# New from Houston



## rus_bro (Jul 21, 2021)

Hey there boys, just signed up here and figured id say hi.

Been smoking meat for 7 or 8 years and am the pitmaster for a couple very small teams.  Brisket is my goto but love all BBQ.

Currently smoking on a Shirley 42x24 square chamber.  BUT at the moment I about to retire the Kettle and build a grill out of a 55 Gal drum.  I borrowed a welding machine and have no real skill, so this is going to be fun. 

Looking forward to looking aroudn this place.

Rb


----------



## TNJAKE (Jul 21, 2021)

Welcome from Tennessee


----------



## kilo charlie (Jul 21, 2021)

Welcome to SMF!


----------



## Colin1230 (Jul 21, 2021)

Welcome from KC............and who you callin'  boy?


----------



## sawhorseray (Jul 21, 2021)

Welcome from Gilbert, AZ youngster.
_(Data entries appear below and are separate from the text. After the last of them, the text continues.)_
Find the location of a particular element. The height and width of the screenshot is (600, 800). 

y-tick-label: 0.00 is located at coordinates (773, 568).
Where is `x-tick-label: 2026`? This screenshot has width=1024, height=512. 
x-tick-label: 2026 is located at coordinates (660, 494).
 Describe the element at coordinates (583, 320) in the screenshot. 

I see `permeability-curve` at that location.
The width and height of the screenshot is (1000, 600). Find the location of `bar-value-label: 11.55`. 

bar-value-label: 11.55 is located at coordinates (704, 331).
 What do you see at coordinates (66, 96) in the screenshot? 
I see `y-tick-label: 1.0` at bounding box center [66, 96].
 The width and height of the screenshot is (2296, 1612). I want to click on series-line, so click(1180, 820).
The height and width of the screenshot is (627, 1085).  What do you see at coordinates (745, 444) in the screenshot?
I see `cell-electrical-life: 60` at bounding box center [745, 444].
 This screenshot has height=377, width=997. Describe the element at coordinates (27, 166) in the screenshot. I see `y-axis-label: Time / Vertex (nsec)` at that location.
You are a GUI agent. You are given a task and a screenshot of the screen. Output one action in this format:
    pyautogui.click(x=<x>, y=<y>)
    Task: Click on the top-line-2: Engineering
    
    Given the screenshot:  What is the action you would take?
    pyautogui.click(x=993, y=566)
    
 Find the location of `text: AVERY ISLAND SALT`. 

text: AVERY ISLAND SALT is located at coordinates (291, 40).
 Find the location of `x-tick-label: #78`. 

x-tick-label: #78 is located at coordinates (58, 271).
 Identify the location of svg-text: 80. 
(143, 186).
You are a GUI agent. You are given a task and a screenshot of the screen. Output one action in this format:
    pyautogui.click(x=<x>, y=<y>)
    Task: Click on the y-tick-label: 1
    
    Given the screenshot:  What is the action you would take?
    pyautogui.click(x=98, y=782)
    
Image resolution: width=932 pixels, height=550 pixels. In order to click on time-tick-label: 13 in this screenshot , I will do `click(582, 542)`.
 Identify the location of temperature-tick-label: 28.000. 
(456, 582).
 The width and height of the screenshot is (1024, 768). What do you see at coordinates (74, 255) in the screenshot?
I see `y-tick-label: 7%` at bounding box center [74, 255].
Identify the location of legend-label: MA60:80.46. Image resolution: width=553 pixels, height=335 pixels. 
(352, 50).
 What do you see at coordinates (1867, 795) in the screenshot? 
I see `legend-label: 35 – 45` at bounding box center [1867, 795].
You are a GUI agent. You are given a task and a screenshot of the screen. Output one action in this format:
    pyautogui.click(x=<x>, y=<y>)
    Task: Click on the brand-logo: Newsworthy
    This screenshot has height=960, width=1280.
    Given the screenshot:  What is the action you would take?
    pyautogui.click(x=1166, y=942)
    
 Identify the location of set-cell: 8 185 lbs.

RAY


----------



## Winterrider (Jul 21, 2021)

Welcome from ND


----------



## MadMax281 (Jul 21, 2021)

Welcome to SMF from Kingwood.


----------



## 912smoker (Jul 21, 2021)

Welcome to SMF from SE Ga


----------



## rexster314 (Jul 21, 2021)

Hello from south of you in Brazoria county


----------



## sandyut (Jul 21, 2021)

welcome from UT - you have arrived


----------



## kruizer (Jul 21, 2021)

Welcome to SMF from Minnesota.


----------



## PPG1 (Jul 21, 2021)

Welcome from Coastal Carolina


----------



## SmokinAl (Jul 22, 2021)

Welcome to SMF! Glad to have you join the group!!
Al


----------



## AggieJack (Aug 17, 2021)

Welcome from the southwest side of Houston (Richmond). Soon to be a fellow shirley owner in a few months as well! What part of the metro are you in?


----------